Shareholders, however, were becoming increasingly oriented towards long-term growth, a function of increasing dominance of institutional investors. When the Financial Standards Accounting Board issued Statement No. 123(R), it removed the tax advantage that equity-based compensation had once enjoyed (Mullen & Guigliano, 2009), it signaled a shift in executive compensation. Plans emerged based around a variety of bonuses, as corporations attempted to maximize the tax-favorability of their executive compensation plans.
The Two Sides
There are many problems that the proponents of capping or curtailing executive compensation are trying to solve. Some of the most common views are that executives do not earn that level of pay; that they earn too much in proportion to the rank-and-file; and that such pay is not directly tied to the long-run stability of the firm.
The flip side of the argument is that such plans are necessary to attract and retain key talent, and that employees must be oriented towards maximizing shareholder wealth in some way. Furthermore, opponents of caps argue, companies are free to do as they please. If the shareholders did not like the bonus structure paid to their executives, they would simply replace the board and cut new deals with the executive team.

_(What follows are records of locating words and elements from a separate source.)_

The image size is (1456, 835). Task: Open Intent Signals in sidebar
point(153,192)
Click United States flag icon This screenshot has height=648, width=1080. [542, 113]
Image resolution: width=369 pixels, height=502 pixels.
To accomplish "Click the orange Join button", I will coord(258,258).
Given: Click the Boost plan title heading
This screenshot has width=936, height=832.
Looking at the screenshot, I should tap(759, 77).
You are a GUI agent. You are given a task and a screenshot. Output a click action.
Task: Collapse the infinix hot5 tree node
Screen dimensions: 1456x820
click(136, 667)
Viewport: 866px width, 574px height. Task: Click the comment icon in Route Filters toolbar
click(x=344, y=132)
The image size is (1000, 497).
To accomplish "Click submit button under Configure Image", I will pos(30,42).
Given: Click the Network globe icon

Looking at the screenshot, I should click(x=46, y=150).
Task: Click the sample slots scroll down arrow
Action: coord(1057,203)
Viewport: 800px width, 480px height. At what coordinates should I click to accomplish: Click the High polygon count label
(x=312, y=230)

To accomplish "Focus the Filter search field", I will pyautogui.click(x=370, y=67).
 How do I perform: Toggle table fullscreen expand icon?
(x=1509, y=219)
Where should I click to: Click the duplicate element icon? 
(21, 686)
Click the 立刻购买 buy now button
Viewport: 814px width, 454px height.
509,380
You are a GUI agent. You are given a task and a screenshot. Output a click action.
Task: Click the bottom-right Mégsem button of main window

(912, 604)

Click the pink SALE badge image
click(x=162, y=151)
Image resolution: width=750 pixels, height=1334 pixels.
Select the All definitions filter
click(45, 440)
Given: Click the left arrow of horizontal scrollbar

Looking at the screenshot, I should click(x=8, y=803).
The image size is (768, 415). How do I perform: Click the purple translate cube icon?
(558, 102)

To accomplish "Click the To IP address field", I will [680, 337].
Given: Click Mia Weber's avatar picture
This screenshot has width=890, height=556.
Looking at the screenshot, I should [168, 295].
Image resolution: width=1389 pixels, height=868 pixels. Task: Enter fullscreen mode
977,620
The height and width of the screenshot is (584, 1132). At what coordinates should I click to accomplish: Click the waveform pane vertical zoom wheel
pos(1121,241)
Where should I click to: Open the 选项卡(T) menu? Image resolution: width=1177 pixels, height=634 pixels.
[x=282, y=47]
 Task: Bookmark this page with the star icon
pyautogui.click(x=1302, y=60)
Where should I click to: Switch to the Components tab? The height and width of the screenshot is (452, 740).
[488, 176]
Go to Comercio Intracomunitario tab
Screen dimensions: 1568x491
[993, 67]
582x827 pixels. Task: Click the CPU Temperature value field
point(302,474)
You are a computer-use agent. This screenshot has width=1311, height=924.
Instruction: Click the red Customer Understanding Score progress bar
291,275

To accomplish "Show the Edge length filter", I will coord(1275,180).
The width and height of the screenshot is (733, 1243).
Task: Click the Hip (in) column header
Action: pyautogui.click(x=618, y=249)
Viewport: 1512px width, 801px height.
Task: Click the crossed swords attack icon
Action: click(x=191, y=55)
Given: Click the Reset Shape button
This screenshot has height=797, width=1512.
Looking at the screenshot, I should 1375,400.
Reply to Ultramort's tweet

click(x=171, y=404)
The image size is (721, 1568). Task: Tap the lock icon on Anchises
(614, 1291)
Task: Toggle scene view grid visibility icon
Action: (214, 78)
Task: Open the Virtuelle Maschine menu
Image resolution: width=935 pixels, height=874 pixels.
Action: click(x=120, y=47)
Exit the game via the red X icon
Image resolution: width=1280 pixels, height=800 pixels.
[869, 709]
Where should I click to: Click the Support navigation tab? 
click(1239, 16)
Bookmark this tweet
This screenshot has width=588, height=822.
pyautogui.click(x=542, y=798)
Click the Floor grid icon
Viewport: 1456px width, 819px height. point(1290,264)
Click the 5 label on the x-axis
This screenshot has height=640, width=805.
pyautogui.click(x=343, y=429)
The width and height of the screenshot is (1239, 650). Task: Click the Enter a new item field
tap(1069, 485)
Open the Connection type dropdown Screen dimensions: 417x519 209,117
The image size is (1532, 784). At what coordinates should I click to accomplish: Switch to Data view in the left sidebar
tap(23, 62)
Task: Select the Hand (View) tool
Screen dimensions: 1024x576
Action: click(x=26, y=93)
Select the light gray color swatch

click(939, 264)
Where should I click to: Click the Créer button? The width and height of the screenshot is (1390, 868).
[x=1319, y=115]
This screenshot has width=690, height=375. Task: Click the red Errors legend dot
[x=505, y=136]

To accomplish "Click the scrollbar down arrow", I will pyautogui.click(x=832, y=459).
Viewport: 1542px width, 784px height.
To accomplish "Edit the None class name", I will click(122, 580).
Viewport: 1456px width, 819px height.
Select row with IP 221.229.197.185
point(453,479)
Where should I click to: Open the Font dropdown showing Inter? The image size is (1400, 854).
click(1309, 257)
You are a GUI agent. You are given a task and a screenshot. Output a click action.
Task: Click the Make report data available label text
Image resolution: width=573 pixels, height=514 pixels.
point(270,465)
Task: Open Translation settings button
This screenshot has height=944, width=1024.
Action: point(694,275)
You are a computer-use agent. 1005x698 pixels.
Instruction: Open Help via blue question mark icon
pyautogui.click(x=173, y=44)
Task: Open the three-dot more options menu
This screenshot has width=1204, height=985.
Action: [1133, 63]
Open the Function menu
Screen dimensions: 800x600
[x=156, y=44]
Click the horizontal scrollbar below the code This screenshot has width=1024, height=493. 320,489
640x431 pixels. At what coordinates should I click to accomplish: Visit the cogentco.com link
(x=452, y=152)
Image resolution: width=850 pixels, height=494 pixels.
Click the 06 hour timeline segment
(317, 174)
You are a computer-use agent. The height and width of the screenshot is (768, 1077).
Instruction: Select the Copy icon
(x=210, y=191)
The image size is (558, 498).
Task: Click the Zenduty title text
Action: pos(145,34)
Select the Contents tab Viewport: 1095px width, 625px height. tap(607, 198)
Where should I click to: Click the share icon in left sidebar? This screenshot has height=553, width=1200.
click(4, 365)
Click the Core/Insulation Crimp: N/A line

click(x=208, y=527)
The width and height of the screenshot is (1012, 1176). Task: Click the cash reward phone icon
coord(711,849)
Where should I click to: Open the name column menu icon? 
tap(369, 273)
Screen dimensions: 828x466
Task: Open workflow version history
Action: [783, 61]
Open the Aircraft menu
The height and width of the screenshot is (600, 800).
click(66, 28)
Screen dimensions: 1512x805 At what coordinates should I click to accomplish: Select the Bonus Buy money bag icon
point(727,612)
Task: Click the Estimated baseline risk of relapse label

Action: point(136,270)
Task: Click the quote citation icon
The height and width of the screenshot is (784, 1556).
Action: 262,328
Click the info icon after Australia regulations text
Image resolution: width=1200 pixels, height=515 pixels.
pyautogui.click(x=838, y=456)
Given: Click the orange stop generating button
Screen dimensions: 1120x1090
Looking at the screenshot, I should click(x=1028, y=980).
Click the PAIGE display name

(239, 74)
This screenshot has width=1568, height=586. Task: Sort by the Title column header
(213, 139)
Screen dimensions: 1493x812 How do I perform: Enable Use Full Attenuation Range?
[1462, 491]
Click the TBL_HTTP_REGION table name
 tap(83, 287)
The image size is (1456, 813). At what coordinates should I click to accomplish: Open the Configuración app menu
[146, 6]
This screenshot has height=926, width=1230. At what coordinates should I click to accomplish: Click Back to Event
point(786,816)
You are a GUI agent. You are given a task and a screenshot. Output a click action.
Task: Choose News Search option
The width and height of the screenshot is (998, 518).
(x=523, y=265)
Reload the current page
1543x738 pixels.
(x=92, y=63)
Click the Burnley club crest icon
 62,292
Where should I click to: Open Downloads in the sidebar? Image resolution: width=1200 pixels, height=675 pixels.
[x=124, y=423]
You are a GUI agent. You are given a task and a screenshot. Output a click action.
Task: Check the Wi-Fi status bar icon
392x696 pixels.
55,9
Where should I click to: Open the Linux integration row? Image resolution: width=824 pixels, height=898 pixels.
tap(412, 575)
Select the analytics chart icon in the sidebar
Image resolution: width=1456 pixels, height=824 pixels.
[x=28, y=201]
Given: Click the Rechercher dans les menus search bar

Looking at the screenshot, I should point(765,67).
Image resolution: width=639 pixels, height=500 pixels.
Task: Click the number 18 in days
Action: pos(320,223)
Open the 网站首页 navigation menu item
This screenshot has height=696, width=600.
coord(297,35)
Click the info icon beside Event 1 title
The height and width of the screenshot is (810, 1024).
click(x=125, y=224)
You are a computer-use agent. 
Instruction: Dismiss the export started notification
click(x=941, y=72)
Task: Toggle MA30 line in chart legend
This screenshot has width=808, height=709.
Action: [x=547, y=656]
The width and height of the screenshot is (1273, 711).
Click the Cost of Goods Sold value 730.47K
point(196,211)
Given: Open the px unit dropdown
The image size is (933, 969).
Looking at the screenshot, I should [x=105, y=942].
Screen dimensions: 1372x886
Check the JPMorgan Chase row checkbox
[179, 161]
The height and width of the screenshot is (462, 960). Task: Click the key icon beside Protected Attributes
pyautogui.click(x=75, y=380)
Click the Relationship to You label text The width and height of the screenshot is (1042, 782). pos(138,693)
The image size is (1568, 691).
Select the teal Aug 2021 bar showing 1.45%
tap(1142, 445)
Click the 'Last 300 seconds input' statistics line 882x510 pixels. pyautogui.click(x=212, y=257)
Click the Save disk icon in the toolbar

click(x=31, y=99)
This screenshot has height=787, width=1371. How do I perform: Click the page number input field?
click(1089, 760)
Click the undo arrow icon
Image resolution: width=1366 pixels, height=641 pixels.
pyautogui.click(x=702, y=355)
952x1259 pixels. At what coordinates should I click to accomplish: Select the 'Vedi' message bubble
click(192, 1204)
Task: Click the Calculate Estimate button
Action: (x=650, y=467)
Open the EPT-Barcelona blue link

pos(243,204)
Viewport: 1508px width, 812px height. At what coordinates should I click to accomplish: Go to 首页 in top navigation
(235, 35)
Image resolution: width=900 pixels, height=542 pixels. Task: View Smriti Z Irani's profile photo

Indeed, many shareholders do precisely that. Warren Buffet does not award excessive bonuses to the CEOs of his companies because he does not view that as being an effective means of motivating executives in the right ways. Major institutional shareholders, such as CalPERS, also take an active interest in the executive compensation at the firms in which they are invested.
The Case Against Caps
The AIG situation was unique. The President demanded the caps in part because the American taxpayer was a de facto if not de jure shareholder in AIG. The President's move may have been motivated by optics as much as anything else, but yet it served as a clear example of proper shareholder diligence. When he, representing the de facto shareholders the American taxpayers, found the executive compensation plans were out of line with the objectives of said shareholders, he acted.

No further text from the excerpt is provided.